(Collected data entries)
○ ○ ○ ○

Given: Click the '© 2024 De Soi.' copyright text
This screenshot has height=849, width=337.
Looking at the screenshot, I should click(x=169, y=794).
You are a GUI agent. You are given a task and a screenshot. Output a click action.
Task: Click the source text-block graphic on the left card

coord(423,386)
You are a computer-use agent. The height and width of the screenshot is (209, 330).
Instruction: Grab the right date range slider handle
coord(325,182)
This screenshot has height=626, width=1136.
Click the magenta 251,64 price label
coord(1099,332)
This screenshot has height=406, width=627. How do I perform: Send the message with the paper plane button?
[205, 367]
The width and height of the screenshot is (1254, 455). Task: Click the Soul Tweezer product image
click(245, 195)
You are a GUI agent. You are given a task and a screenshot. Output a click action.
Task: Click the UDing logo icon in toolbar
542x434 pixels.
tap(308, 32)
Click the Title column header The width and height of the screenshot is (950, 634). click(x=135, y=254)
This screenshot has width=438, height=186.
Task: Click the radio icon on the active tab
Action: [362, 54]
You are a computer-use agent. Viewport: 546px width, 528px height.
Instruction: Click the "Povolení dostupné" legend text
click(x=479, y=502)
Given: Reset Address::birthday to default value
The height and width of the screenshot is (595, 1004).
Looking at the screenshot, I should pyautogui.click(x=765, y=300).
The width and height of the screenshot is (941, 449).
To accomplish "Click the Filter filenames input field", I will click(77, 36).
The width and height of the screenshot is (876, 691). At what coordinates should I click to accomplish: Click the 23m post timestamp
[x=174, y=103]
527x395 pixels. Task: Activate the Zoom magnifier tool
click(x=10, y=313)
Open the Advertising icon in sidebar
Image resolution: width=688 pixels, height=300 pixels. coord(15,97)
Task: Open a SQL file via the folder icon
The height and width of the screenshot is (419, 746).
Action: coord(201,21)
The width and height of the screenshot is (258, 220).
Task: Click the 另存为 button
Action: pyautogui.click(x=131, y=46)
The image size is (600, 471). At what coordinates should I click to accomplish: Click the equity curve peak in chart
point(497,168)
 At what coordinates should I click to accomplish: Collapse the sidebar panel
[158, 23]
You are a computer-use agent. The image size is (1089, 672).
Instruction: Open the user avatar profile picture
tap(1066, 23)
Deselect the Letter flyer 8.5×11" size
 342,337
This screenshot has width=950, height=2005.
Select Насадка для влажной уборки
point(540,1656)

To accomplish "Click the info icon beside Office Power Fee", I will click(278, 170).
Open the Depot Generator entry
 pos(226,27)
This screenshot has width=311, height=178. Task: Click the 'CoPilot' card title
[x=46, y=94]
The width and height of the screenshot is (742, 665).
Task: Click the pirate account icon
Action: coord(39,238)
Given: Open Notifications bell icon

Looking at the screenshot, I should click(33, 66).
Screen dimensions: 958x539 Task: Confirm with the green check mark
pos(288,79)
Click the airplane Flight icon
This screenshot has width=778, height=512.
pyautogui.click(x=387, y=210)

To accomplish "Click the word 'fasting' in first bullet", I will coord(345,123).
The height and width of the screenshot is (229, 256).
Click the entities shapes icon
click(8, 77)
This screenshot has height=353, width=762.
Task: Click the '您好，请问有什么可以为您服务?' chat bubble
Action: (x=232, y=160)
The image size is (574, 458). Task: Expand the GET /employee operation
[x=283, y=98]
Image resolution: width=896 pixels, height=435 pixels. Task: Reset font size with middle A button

○ ○ ○ ○

§ **Problem requirements**
Write out the entries verbatim, all of them.

§ **Solution to the exercise**
Given: Click the '© 2024 De Soi.' copyright text
This screenshot has height=849, width=337.
Looking at the screenshot, I should click(x=169, y=794).
You are a GUI agent. You are given a task and a screenshot. Output a click action.
Task: Click the source text-block graphic on the left card

coord(423,386)
You are a computer-use agent. The height and width of the screenshot is (209, 330).
Instruction: Grab the right date range slider handle
coord(325,182)
This screenshot has height=626, width=1136.
Click the magenta 251,64 price label
coord(1099,332)
This screenshot has height=406, width=627. How do I perform: Send the message with the paper plane button?
[205, 367]
The width and height of the screenshot is (1254, 455). Task: Click the Soul Tweezer product image
click(245, 195)
You are a GUI agent. You are given a task and a screenshot. Output a click action.
Task: Click the UDing logo icon in toolbar
542x434 pixels.
tap(308, 32)
Click the Title column header The width and height of the screenshot is (950, 634). click(x=135, y=254)
This screenshot has width=438, height=186.
Task: Click the radio icon on the active tab
Action: [362, 54]
You are a computer-use agent. Viewport: 546px width, 528px height.
Instruction: Click the "Povolení dostupné" legend text
click(x=479, y=502)
Given: Reset Address::birthday to default value
The height and width of the screenshot is (595, 1004).
Looking at the screenshot, I should pyautogui.click(x=765, y=300).
The width and height of the screenshot is (941, 449).
To accomplish "Click the Filter filenames input field", I will click(77, 36).
The width and height of the screenshot is (876, 691). At what coordinates should I click to accomplish: Click the 23m post timestamp
[x=174, y=103]
527x395 pixels. Task: Activate the Zoom magnifier tool
click(x=10, y=313)
Open the Advertising icon in sidebar
Image resolution: width=688 pixels, height=300 pixels. coord(15,97)
Task: Open a SQL file via the folder icon
The height and width of the screenshot is (419, 746).
Action: coord(201,21)
The width and height of the screenshot is (258, 220).
Task: Click the 另存为 button
Action: pyautogui.click(x=131, y=46)
The image size is (600, 471). At what coordinates should I click to accomplish: Click the equity curve peak in chart
point(497,168)
 At what coordinates should I click to accomplish: Collapse the sidebar panel
[158, 23]
You are a computer-use agent. The image size is (1089, 672).
Instruction: Open the user avatar profile picture
tap(1066, 23)
Deselect the Letter flyer 8.5×11" size
 342,337
This screenshot has width=950, height=2005.
Select Насадка для влажной уборки
point(540,1656)

To accomplish "Click the info icon beside Office Power Fee", I will click(278, 170).
Open the Depot Generator entry
 pos(226,27)
This screenshot has width=311, height=178. Task: Click the 'CoPilot' card title
[x=46, y=94]
The width and height of the screenshot is (742, 665).
Task: Click the pirate account icon
Action: coord(39,238)
Given: Open Notifications bell icon

Looking at the screenshot, I should click(33, 66).
Screen dimensions: 958x539 Task: Confirm with the green check mark
pos(288,79)
Click the airplane Flight icon
This screenshot has width=778, height=512.
pyautogui.click(x=387, y=210)

To accomplish "Click the word 'fasting' in first bullet", I will coord(345,123).
The height and width of the screenshot is (229, 256).
Click the entities shapes icon
click(8, 77)
This screenshot has height=353, width=762.
Task: Click the '您好，请问有什么可以为您服务?' chat bubble
Action: (x=232, y=160)
The image size is (574, 458). Task: Expand the GET /employee operation
[x=283, y=98]
Image resolution: width=896 pixels, height=435 pixels. Task: Reset font size with middle A button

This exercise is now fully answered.